TAREFA SOLICITADA =
Dê a continuação do texto sobre quem perdeu a vontade de rever pessoas durante o isolamento, começando logo após a última frase apresentada.

TEXTO DE LEITURA =
Pela minha chefe ela nunca mais teria repórter na redação. Imagine a paz de quem há 35 dias está sem ouvir uma reclamação pelos corredores da empresa. Mas ela sabe que a vida real não é assim, e tem torcido para que tudo isso passe, com toda devoção.

Entretanto, como alguém que tem experiência com esse tipo de sentimento em volta, o que vejo por trás dos amigos que não tem a menor saudade de encontrar pessoas, da filha adolescente de uma amiga que não quer mais voltar para a escola, do filho que prefere não ver a família aos fins de semana, é um sentimento preocupante.

MATERIAL APRESENTADO =
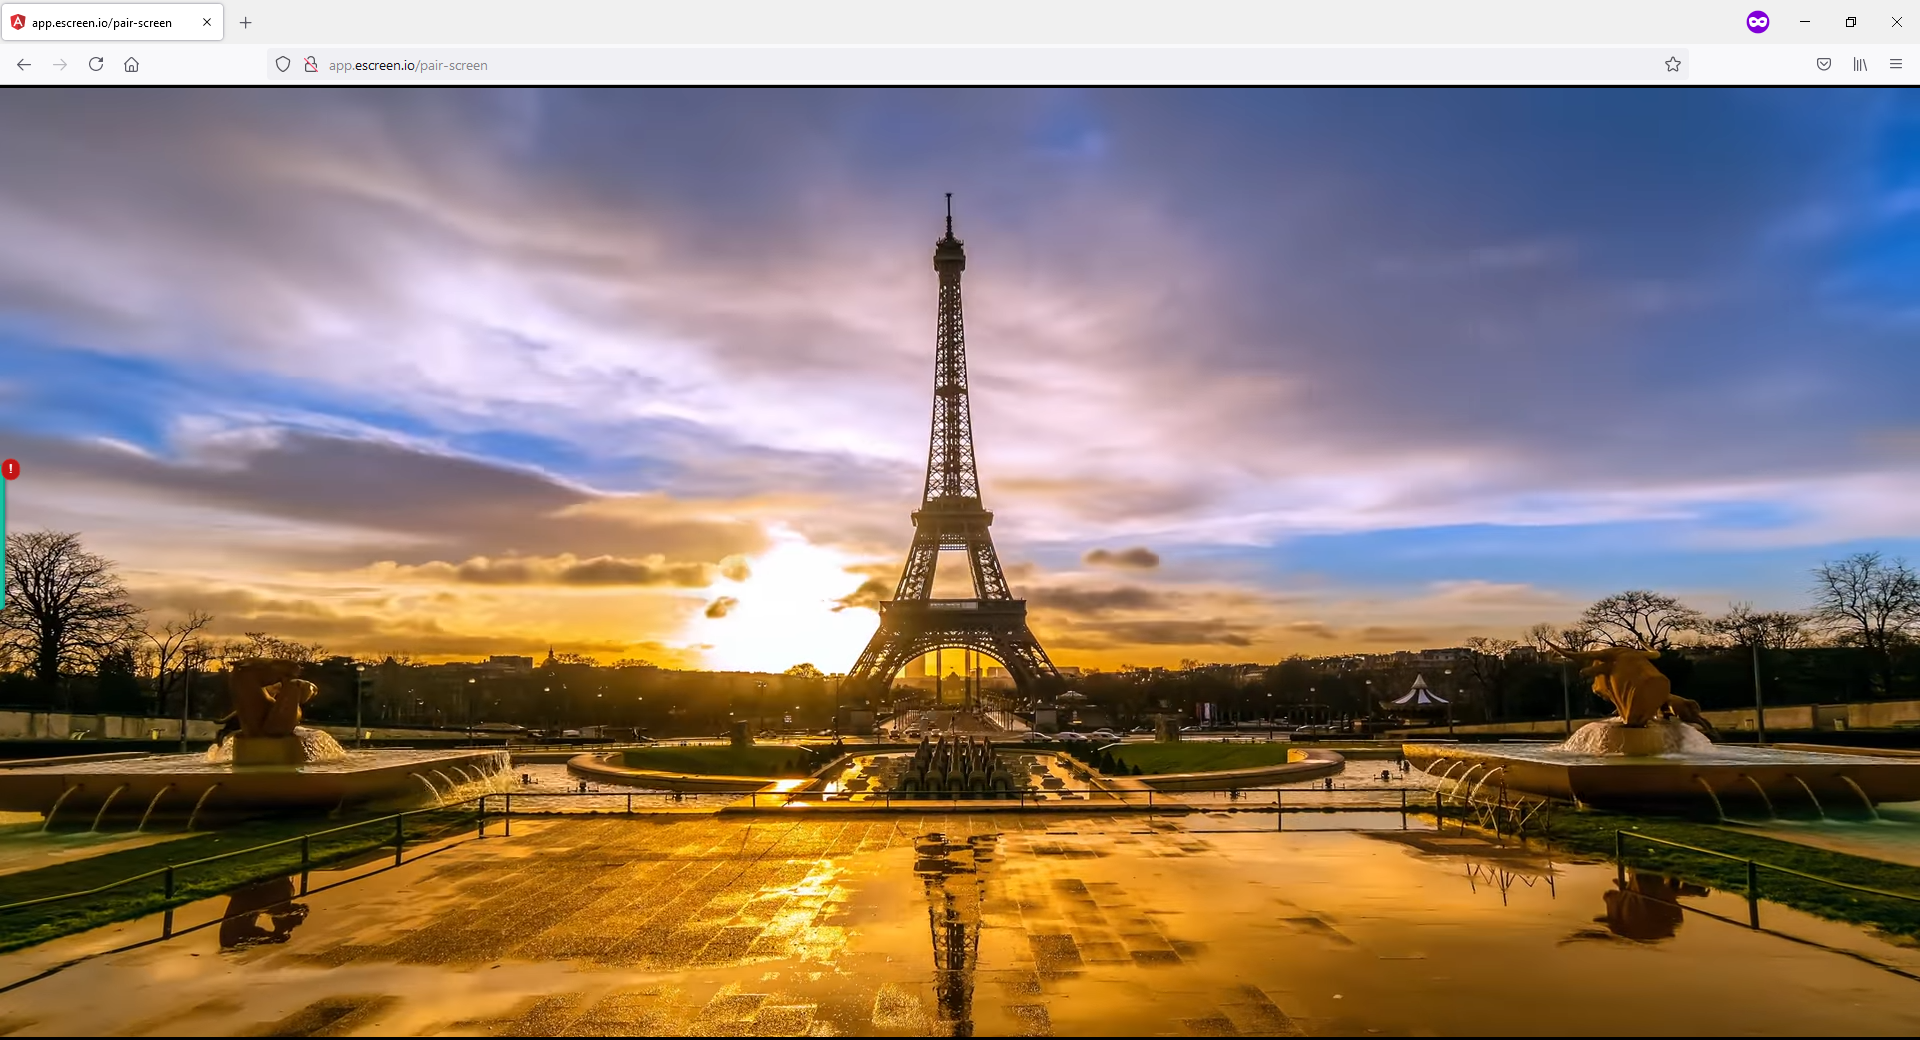The width and height of the screenshot is (1920, 1040).
Task: Reload the current page
Action: 96,65
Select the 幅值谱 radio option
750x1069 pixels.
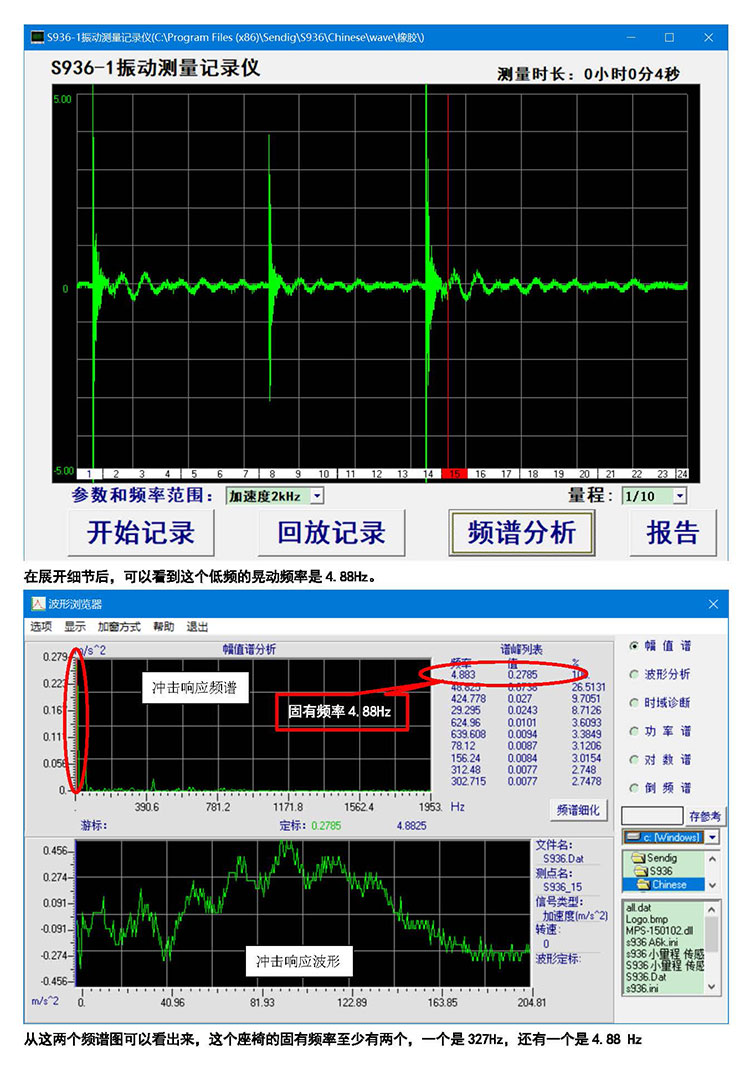click(x=634, y=646)
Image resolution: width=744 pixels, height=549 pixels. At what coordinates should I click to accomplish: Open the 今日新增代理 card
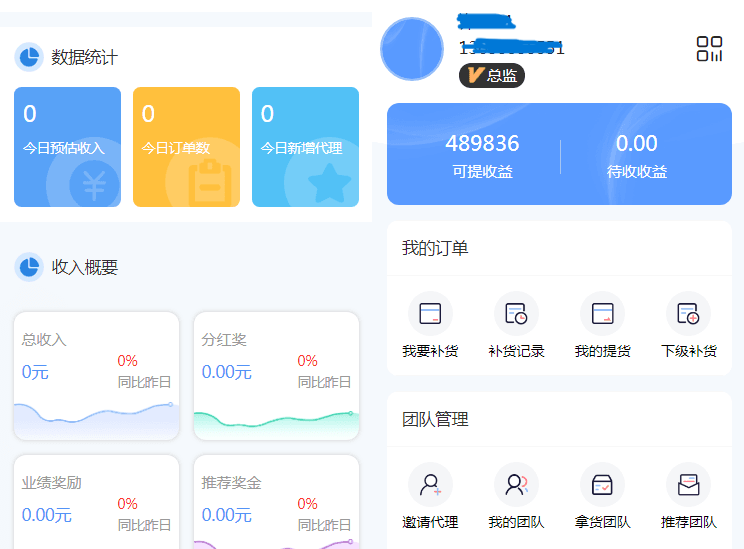305,147
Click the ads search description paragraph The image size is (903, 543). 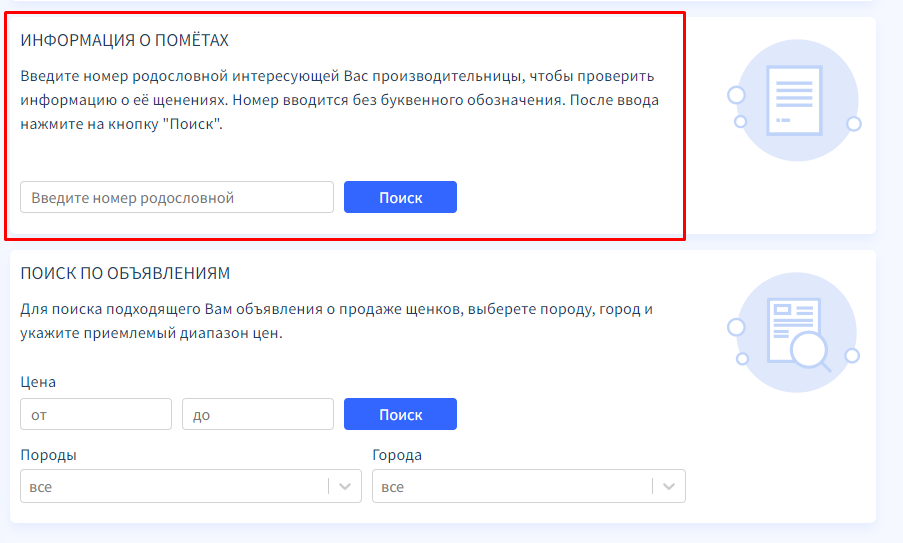(x=336, y=321)
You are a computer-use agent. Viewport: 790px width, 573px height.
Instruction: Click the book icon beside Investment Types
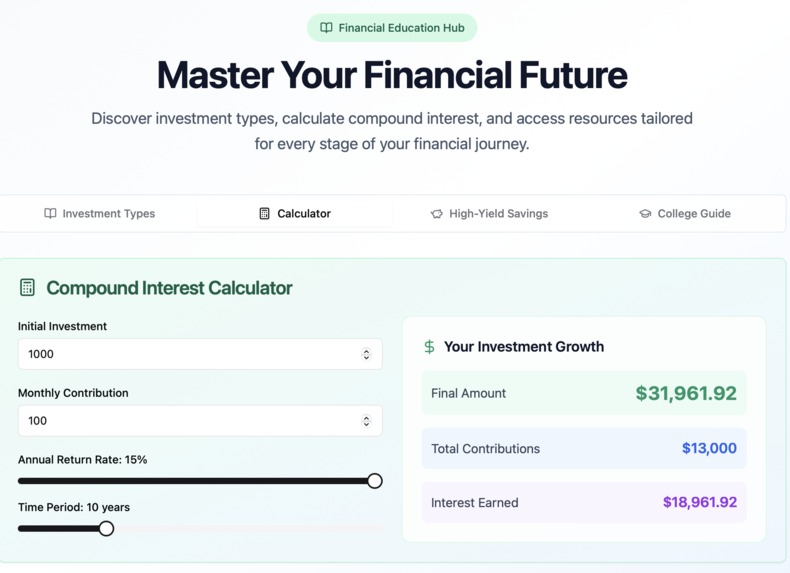pyautogui.click(x=50, y=213)
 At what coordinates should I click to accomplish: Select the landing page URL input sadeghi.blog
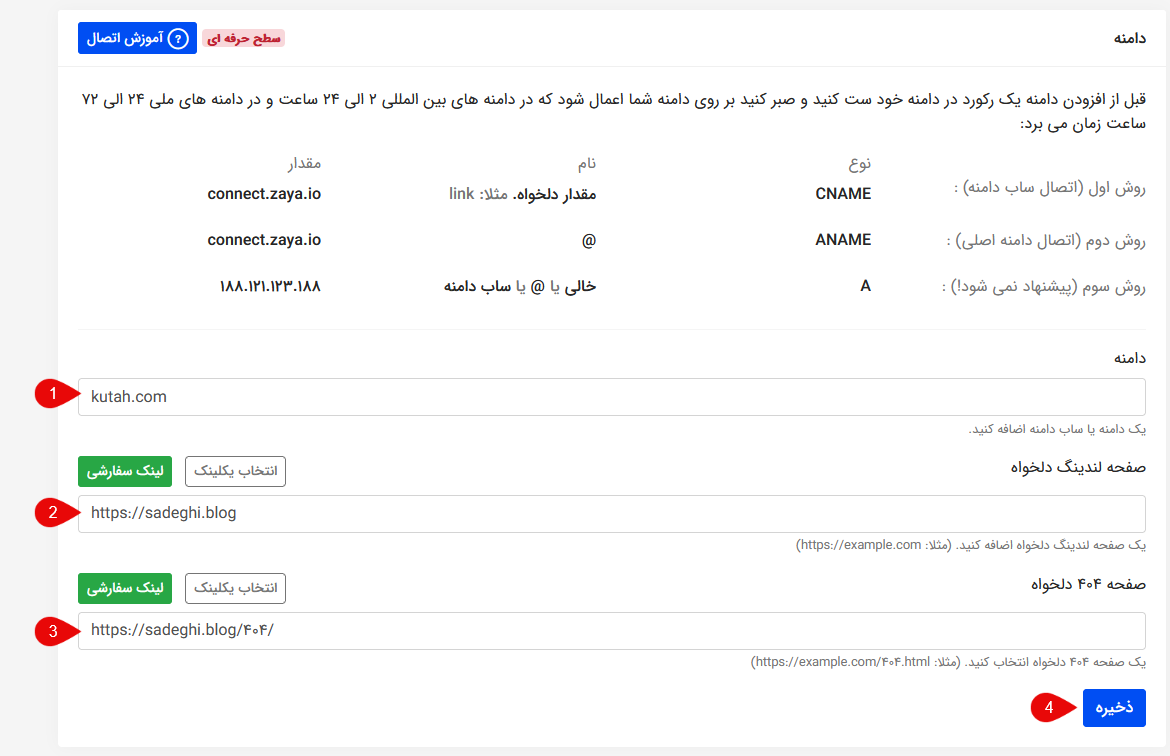tap(600, 515)
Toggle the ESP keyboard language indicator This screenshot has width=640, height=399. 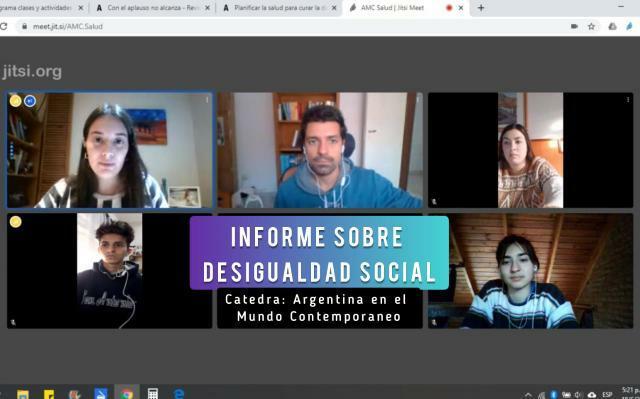point(607,395)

RESPOSTA =
Questiono a psicanalista Vanessa Quadros dos Reis, 40 anos, que atua no Espaço Parletrê, em Campo Grande, se, de fato, é possível gostar do isolamento ou se as relações andam tão desgastadas que tem sido melhor ficar só. Ela explica que, neste contexto, há pessoas que tem gostado de se isolar porque as relações foram transformadas pela tecnologia. Então o exercício da palavra de corpo presente, do diálogo, aquele cafezinho com o melhor amigo (a) pode ter o mesmo efeito, só que cada um no seu “quadrado”.

“O confinamento, no momento, é uma recomendação. Alguns optarão por torná-lo mais frequente, percebendo que as relações podem ocorrer por meios tecnológicos sem que isso cause prejuízo ao convívio social. Não ter desejo de retornar à escola ou visitar familiares coloca em questão o laço social contemporâneo.

O relacionamento dessas pessoas precisaria ser revisto se causar sofrimento por aquele que escolheu não se relacionar, mas reitero: é preciso uma escuta singular daquele que fala sobre as próprias escolhas”, diz.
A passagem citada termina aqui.